With American support, Eisenhower said, Europe could unify its economies and governments behind common goals, providing no fertile soil for communism to take hold and create instability.
"The hand of the aggressor is stayed by strength and strength alone!" Eisenhower asserted. A copy of the text, with editing marks, is in the library's archives.
When he led the troops during World War II, Eisenhower projected confidence, believing that exuding optimism was as important as the planning he did for battle, papers in his library show.
But privately, Eisenhower worried about the Normandy invasion's success, consuming coffee and cigarettes, but getting little sleep, as he planned the operations.
He even scribbled a note on a slip of paper the night of June 5 as troops began crossing the English Channel, taking full responsibility in the event of failure. He ordered it destroyed, but the note survives at his museum.
Leading up to the invasion, Eisenhower had to work at convincing British Prime Minister Winston Churchill that the operation would succeed, going so far as to promise to be in Germany by Christmas.
"He said his mother told him 'God deals the cards, but you play them,'" Leyerzapf said.

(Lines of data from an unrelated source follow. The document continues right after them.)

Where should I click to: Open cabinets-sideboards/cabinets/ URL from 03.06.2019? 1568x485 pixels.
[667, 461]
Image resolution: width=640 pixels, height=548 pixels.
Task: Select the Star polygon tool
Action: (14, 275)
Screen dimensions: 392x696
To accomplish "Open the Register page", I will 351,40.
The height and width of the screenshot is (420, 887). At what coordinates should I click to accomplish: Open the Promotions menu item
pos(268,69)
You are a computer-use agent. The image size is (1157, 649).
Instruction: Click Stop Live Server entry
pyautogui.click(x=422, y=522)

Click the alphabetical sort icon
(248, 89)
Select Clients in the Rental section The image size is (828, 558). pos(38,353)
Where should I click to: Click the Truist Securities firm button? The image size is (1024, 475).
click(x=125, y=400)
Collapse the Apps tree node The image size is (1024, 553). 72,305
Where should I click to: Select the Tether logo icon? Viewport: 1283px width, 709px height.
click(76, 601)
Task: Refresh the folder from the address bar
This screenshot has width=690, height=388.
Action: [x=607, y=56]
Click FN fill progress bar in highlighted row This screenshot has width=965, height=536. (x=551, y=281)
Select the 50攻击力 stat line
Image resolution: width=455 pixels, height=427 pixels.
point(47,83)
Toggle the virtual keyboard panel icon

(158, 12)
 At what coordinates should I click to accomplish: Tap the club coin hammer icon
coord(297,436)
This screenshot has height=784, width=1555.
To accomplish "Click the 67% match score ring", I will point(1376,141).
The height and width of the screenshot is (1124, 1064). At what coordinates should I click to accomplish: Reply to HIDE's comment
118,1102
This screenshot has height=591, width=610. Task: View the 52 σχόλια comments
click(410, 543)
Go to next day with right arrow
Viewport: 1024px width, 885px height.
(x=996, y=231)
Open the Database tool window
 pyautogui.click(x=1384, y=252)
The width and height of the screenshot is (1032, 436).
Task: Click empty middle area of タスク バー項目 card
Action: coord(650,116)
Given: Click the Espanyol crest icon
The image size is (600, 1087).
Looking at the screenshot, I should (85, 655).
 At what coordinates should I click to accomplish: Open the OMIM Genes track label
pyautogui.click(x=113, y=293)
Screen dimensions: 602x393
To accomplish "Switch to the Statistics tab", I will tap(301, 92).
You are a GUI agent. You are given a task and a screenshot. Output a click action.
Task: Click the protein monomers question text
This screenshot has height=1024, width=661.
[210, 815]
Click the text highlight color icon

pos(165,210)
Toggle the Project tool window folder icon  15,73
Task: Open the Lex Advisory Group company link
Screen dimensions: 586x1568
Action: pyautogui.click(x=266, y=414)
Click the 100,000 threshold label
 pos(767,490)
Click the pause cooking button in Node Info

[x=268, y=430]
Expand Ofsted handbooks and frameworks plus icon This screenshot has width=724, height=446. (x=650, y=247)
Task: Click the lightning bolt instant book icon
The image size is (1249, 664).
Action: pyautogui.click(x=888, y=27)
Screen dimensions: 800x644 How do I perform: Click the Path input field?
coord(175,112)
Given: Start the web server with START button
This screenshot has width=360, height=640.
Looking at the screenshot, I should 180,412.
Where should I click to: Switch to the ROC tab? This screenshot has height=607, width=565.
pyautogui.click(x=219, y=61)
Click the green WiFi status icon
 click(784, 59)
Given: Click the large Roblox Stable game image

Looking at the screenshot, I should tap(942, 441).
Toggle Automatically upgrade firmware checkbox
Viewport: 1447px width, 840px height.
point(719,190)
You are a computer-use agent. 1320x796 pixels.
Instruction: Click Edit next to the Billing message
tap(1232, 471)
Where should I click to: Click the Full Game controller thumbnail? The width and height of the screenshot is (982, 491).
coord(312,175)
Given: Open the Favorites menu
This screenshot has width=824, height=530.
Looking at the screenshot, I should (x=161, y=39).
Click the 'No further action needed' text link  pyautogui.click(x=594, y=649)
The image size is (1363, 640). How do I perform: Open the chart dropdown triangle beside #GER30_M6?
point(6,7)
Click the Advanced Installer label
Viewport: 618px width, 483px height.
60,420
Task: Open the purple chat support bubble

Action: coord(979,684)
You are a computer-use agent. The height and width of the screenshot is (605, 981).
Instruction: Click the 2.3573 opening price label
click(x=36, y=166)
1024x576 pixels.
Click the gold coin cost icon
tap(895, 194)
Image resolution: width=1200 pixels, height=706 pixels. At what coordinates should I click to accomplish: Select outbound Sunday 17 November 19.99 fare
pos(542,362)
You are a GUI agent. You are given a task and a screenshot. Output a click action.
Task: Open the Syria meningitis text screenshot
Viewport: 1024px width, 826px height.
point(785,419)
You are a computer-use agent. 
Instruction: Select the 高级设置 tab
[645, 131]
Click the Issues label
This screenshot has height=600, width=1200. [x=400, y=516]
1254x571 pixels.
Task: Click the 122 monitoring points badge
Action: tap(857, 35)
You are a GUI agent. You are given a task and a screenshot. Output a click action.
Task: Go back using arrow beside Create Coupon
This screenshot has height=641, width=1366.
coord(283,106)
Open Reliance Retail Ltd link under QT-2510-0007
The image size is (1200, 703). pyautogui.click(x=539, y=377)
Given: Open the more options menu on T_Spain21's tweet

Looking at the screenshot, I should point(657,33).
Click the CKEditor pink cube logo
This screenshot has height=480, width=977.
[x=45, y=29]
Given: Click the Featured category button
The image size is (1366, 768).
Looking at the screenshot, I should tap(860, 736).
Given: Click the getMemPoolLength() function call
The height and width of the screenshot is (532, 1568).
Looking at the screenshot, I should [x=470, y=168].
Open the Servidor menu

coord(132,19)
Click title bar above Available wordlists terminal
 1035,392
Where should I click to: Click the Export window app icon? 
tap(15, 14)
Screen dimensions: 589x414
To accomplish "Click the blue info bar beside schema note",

D-Day opened a second front in Europe, which Eisenhower hoped would force Germany's surrender by the end of 1944. He wasn't far off the mark: The actual surrender came in May 1945.
Eisenhower was aware that the battle and the ensuing peace would restore the nations that had been under Nazi control and lead to a divided Germany, papers in the library show.
After the war, he became Army chief of staff, then commander of NATO, the new alliance formed to protect Europe from future conflict and Soviet aggression.
Allan Millett, director of the Eisenhower Center at the University of New Orleans, said that as president from 1953-61, Eisenhower understood what would be the cost of another major conflict in Europe.
Eisenhower said the price of military success could never be fully measured.
"But I do know this," he said in June 1954 meeting with news correspondents, according to a transcript. "That out of it all, the people who know war, those that experienced it — you writers, the fighting men — I believe we are the most earnest advocates of peace in the world."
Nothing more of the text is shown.